§ WHAT THIS TASK INVOLVES: Write out all of the data again, precisely as it appears.

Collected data
^^^^^^^^^^^^^^^^

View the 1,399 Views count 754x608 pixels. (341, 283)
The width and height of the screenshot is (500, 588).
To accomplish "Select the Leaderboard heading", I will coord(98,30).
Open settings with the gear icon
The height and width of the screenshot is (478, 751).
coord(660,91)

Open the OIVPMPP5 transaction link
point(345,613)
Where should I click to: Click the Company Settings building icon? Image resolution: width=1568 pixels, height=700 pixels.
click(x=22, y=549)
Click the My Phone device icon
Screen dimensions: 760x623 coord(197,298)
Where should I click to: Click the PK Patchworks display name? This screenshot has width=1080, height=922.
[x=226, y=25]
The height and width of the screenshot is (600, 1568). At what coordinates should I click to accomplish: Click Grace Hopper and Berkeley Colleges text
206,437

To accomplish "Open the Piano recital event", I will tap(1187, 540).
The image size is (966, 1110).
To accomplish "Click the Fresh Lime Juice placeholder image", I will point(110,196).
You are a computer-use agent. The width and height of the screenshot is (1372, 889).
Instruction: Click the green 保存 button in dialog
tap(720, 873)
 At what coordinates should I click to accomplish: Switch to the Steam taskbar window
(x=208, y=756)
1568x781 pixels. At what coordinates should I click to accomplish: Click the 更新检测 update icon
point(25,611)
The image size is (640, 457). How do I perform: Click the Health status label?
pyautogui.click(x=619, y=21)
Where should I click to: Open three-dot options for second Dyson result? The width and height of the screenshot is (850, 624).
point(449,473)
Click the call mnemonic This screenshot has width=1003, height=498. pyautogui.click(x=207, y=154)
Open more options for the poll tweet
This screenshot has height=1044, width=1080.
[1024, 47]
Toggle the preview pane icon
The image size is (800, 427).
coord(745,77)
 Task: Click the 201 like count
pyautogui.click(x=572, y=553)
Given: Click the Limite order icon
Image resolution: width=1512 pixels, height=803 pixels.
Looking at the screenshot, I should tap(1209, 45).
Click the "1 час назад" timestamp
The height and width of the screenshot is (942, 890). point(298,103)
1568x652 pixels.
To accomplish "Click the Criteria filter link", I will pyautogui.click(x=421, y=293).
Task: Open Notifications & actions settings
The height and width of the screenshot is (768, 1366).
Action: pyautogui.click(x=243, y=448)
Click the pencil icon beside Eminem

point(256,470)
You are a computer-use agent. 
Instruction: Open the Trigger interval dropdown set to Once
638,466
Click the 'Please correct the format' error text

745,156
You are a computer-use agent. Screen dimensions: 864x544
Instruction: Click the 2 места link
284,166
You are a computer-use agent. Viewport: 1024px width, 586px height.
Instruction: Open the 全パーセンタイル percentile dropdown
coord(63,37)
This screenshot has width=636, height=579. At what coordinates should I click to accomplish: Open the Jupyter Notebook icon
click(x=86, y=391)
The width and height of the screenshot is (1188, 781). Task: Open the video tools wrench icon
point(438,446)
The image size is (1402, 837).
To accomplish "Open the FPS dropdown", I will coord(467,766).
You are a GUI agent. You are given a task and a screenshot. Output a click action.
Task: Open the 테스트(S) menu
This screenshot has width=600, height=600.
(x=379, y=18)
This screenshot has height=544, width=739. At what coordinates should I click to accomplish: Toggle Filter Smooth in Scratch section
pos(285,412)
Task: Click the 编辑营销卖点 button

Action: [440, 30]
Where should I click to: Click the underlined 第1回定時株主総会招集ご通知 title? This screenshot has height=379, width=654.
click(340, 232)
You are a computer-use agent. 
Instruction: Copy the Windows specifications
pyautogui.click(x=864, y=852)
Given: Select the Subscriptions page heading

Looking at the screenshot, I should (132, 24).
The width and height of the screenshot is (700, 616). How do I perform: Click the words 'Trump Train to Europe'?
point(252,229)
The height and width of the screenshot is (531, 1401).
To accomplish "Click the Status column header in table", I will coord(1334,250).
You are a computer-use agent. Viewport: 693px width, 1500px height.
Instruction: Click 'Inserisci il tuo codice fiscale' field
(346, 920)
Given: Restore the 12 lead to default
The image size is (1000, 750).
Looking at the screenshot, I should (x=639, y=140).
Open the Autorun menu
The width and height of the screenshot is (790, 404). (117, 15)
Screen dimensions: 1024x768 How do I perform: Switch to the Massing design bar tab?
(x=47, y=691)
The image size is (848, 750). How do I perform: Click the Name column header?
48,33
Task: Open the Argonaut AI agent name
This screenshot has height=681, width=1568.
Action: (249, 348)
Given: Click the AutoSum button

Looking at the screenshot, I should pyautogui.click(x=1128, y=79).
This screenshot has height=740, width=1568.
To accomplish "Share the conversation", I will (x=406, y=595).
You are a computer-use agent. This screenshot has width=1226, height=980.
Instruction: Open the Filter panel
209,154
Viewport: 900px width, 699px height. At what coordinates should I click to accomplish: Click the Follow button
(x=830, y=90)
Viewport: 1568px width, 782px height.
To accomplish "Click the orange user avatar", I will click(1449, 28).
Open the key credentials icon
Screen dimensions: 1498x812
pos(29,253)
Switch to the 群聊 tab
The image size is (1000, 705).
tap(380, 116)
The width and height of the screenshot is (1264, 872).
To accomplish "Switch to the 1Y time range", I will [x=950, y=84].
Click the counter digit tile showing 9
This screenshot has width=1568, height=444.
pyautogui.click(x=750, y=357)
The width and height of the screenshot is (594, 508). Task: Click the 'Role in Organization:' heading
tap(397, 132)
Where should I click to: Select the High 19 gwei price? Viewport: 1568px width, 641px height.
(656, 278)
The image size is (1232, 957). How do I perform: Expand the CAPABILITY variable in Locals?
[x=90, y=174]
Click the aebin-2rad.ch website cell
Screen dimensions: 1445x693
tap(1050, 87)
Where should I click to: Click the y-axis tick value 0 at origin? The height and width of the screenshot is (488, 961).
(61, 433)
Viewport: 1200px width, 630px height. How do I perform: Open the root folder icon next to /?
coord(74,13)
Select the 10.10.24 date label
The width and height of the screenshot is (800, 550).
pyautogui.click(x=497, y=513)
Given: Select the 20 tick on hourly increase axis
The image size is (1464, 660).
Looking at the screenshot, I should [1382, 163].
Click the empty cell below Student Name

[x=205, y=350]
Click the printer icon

^^^^^^^^^^^^^^^^

§ RESULT OF THIS TASK:
View the 1,399 Views count 754x608 pixels. (341, 283)
The width and height of the screenshot is (500, 588).
To accomplish "Select the Leaderboard heading", I will coord(98,30).
Open settings with the gear icon
The height and width of the screenshot is (478, 751).
coord(660,91)

Open the OIVPMPP5 transaction link
point(345,613)
Where should I click to: Click the Company Settings building icon? Image resolution: width=1568 pixels, height=700 pixels.
click(x=22, y=549)
Click the My Phone device icon
Screen dimensions: 760x623 coord(197,298)
Where should I click to: Click the PK Patchworks display name? This screenshot has width=1080, height=922.
[x=226, y=25]
The height and width of the screenshot is (600, 1568). At what coordinates should I click to accomplish: Click Grace Hopper and Berkeley Colleges text
206,437

To accomplish "Open the Piano recital event", I will tap(1187, 540).
The image size is (966, 1110).
To accomplish "Click the Fresh Lime Juice placeholder image", I will point(110,196).
You are a computer-use agent. The width and height of the screenshot is (1372, 889).
Instruction: Click the green 保存 button in dialog
tap(720, 873)
 At what coordinates should I click to accomplish: Switch to the Steam taskbar window
(x=208, y=756)
1568x781 pixels. At what coordinates should I click to accomplish: Click the 更新检测 update icon
point(25,611)
The image size is (640, 457). How do I perform: Click the Health status label?
pyautogui.click(x=619, y=21)
Where should I click to: Open three-dot options for second Dyson result? The width and height of the screenshot is (850, 624).
point(449,473)
Click the call mnemonic This screenshot has width=1003, height=498. pyautogui.click(x=207, y=154)
Open more options for the poll tweet
This screenshot has height=1044, width=1080.
[1024, 47]
Toggle the preview pane icon
The image size is (800, 427).
coord(745,77)
 Task: Click the 201 like count
pyautogui.click(x=572, y=553)
Given: Click the Limite order icon
Image resolution: width=1512 pixels, height=803 pixels.
Looking at the screenshot, I should tap(1209, 45).
Click the "1 час назад" timestamp
The height and width of the screenshot is (942, 890). point(298,103)
1568x652 pixels.
To accomplish "Click the Criteria filter link", I will pyautogui.click(x=421, y=293).
Task: Open Notifications & actions settings
The height and width of the screenshot is (768, 1366).
Action: pyautogui.click(x=243, y=448)
Click the pencil icon beside Eminem

point(256,470)
You are a computer-use agent. 
Instruction: Open the Trigger interval dropdown set to Once
638,466
Click the 'Please correct the format' error text

745,156
You are a computer-use agent. Screen dimensions: 864x544
Instruction: Click the 2 места link
284,166
You are a computer-use agent. Viewport: 1024px width, 586px height.
Instruction: Open the 全パーセンタイル percentile dropdown
coord(63,37)
This screenshot has width=636, height=579. At what coordinates should I click to accomplish: Open the Jupyter Notebook icon
click(x=86, y=391)
The width and height of the screenshot is (1188, 781). Task: Open the video tools wrench icon
point(438,446)
The image size is (1402, 837).
To accomplish "Open the FPS dropdown", I will coord(467,766).
You are a GUI agent. You are given a task and a screenshot. Output a click action.
Task: Open the 테스트(S) menu
This screenshot has width=600, height=600.
(x=379, y=18)
This screenshot has height=544, width=739. At what coordinates should I click to accomplish: Toggle Filter Smooth in Scratch section
pos(285,412)
Task: Click the 编辑营销卖点 button

Action: [440, 30]
Where should I click to: Click the underlined 第1回定時株主総会招集ご通知 title? This screenshot has height=379, width=654.
click(340, 232)
You are a computer-use agent. 
Instruction: Copy the Windows specifications
pyautogui.click(x=864, y=852)
Given: Select the Subscriptions page heading

Looking at the screenshot, I should (132, 24).
The width and height of the screenshot is (700, 616). How do I perform: Click the words 'Trump Train to Europe'?
point(252,229)
The height and width of the screenshot is (531, 1401).
To accomplish "Click the Status column header in table", I will coord(1334,250).
You are a computer-use agent. Viewport: 693px width, 1500px height.
Instruction: Click 'Inserisci il tuo codice fiscale' field
(346, 920)
Given: Restore the 12 lead to default
The image size is (1000, 750).
Looking at the screenshot, I should (x=639, y=140).
Open the Autorun menu
The width and height of the screenshot is (790, 404). (117, 15)
Screen dimensions: 1024x768 How do I perform: Switch to the Massing design bar tab?
(x=47, y=691)
The image size is (848, 750). How do I perform: Click the Name column header?
48,33
Task: Open the Argonaut AI agent name
This screenshot has height=681, width=1568.
Action: (249, 348)
Given: Click the AutoSum button

Looking at the screenshot, I should pyautogui.click(x=1128, y=79).
This screenshot has height=740, width=1568.
To accomplish "Share the conversation", I will (x=406, y=595).
You are a computer-use agent. This screenshot has width=1226, height=980.
Instruction: Open the Filter panel
209,154
Viewport: 900px width, 699px height. At what coordinates should I click to accomplish: Click the Follow button
(x=830, y=90)
Viewport: 1568px width, 782px height.
To accomplish "Click the orange user avatar", I will click(1449, 28).
Open the key credentials icon
Screen dimensions: 1498x812
pos(29,253)
Switch to the 群聊 tab
The image size is (1000, 705).
tap(380, 116)
The width and height of the screenshot is (1264, 872).
To accomplish "Switch to the 1Y time range", I will [x=950, y=84].
Click the counter digit tile showing 9
This screenshot has width=1568, height=444.
pyautogui.click(x=750, y=357)
The width and height of the screenshot is (594, 508). Task: Click the 'Role in Organization:' heading
tap(397, 132)
Where should I click to: Select the High 19 gwei price? Viewport: 1568px width, 641px height.
(656, 278)
The image size is (1232, 957). How do I perform: Expand the CAPABILITY variable in Locals?
[x=90, y=174]
Click the aebin-2rad.ch website cell
Screen dimensions: 1445x693
tap(1050, 87)
Where should I click to: Click the y-axis tick value 0 at origin? The height and width of the screenshot is (488, 961).
(61, 433)
Viewport: 1200px width, 630px height. How do I perform: Open the root folder icon next to /?
coord(74,13)
Select the 10.10.24 date label
The width and height of the screenshot is (800, 550).
pyautogui.click(x=497, y=513)
Given: Select the 20 tick on hourly increase axis
The image size is (1464, 660).
Looking at the screenshot, I should [1382, 163].
Click the empty cell below Student Name

[x=205, y=350]
Click the printer icon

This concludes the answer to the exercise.